### Entries ###
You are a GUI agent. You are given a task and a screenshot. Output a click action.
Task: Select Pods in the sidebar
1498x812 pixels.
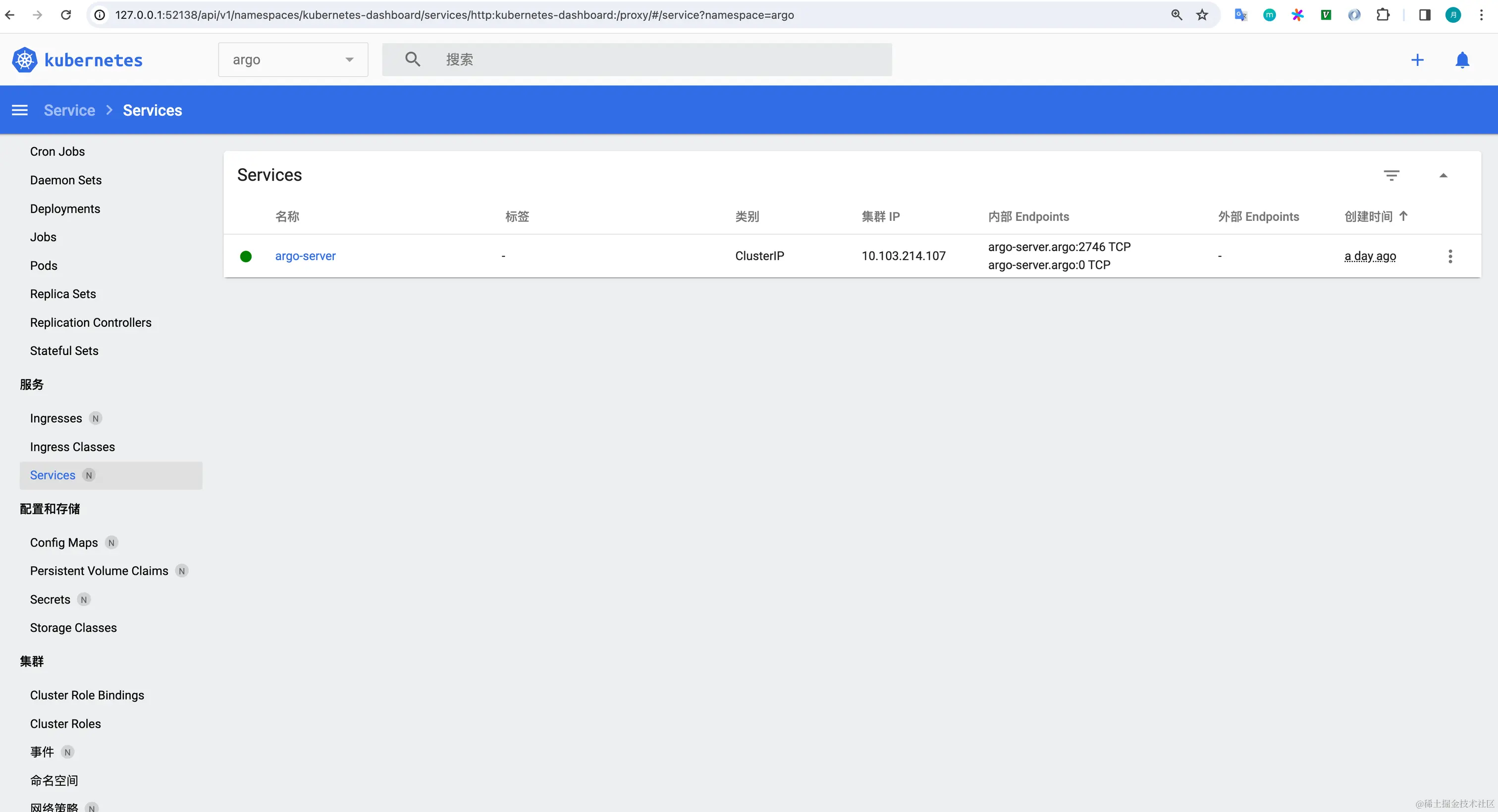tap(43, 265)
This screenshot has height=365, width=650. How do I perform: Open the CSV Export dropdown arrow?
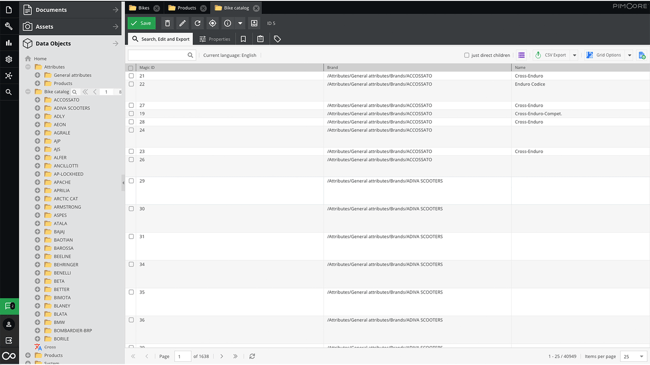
###
• Goal
Reproduce the lines of all the records above, switching "sidebar" to "navigation panel" and leaving every other word unchanged. Omit the pictures from your answer.

• Solution to the exercise
You are a GUI agent. You are given a task and a screenshot. Output a click action.
Task: Select Pods in the navigation panel
1498x812 pixels.
tap(43, 265)
This screenshot has height=365, width=650. How do I perform: Open the CSV Export dropdown arrow?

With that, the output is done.